– Но почему? – воскликнул Нестор, доселе уверенный в своем успехе.
– Талант у вас определенно есть, г-н Кукольник, – Рафаил Михайлович не любил отказывать, но понимал, что это было неотъемлемой частью его работы, – Драма написана свежо. Все дело в том, что я слишком хорошо знаю сегодняшнего зрителя. Поймите, ему нужны легкие комедии, водевили, не требующие большого эмоционального и умственного напряжения. А у вас я нахожу множество длинных грузных монологов, пусть и нелишенных смысла. Только представьте, если на зрителя, уже привыкшего и ожидающего юмора, песен и танцев, вдруг обрушится поток, а у вас не просто поток, а я бы сказал целая лавина слов и мыслей, он просто-напросто заснет.

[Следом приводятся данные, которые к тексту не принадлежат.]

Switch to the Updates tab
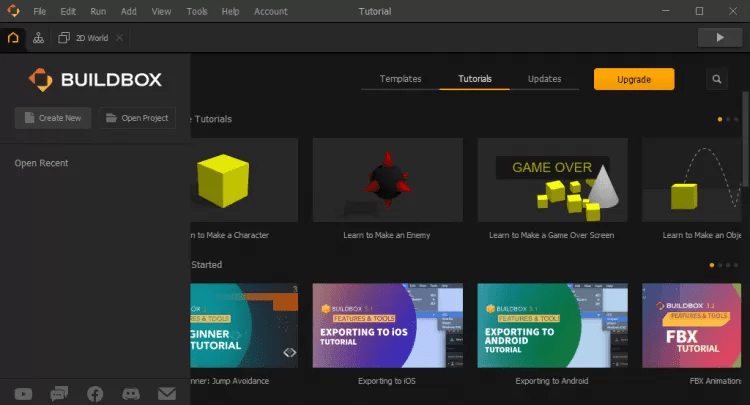 click(544, 79)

– Вы говорите о зрителях, как об однородной массе. Но ведь в театре собираются люди разных слоев общества, разных поколений и вкусы у них тоже разные.
– Г-н Кукольник, поверьте моему опыту. Ваша драма не выдержит ни одного представления. Ее ждет полный провал. Вас постигнет разочарование, а нас бессмысленная трата казенных средств.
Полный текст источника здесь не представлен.